The problem:
Print exactly the lines from the one that contains "Click the News tab newspaper icon" through the final line of the entries below, both included, and nothing else; omit the pictures.

Screenshot grounding data

= = = =

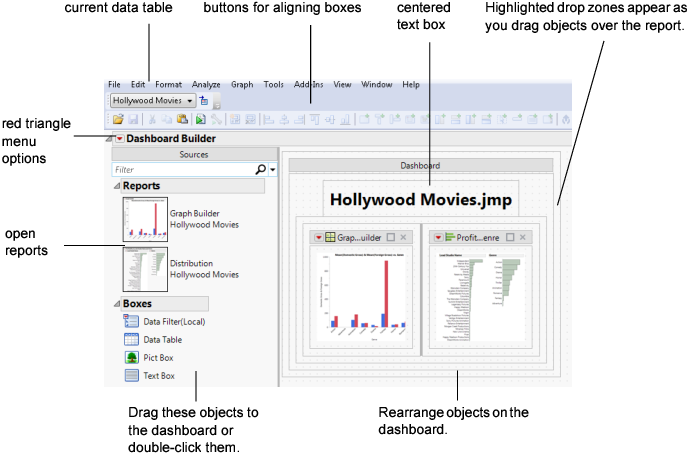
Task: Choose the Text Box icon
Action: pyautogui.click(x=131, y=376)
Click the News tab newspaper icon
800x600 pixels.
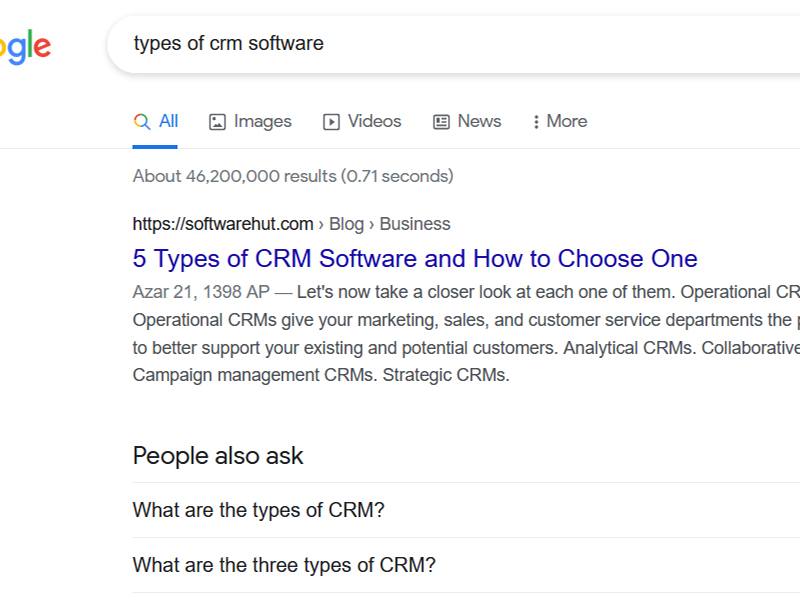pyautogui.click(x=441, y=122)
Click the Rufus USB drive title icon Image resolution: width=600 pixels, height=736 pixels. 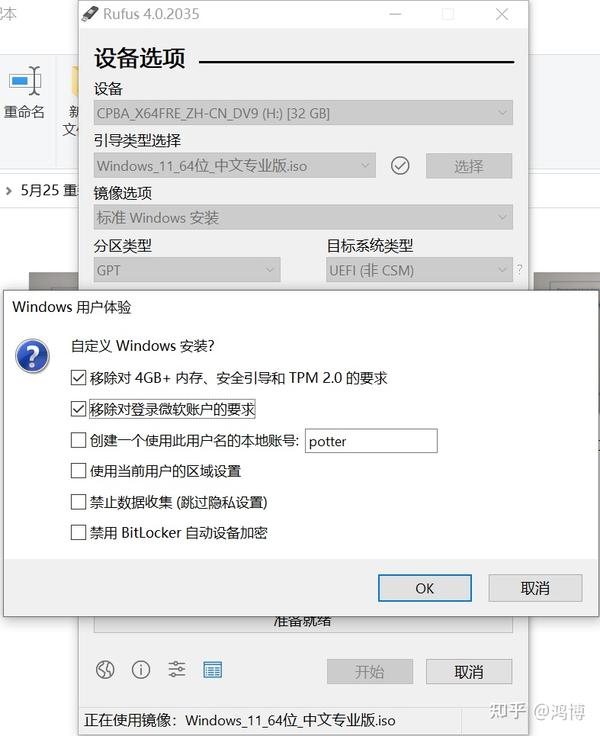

= = = =

Solved problem:
Click the News tab newspaper icon
800x600 pixels.
pyautogui.click(x=441, y=122)
Click the Rufus USB drive title icon Image resolution: width=600 pixels, height=736 pixels. 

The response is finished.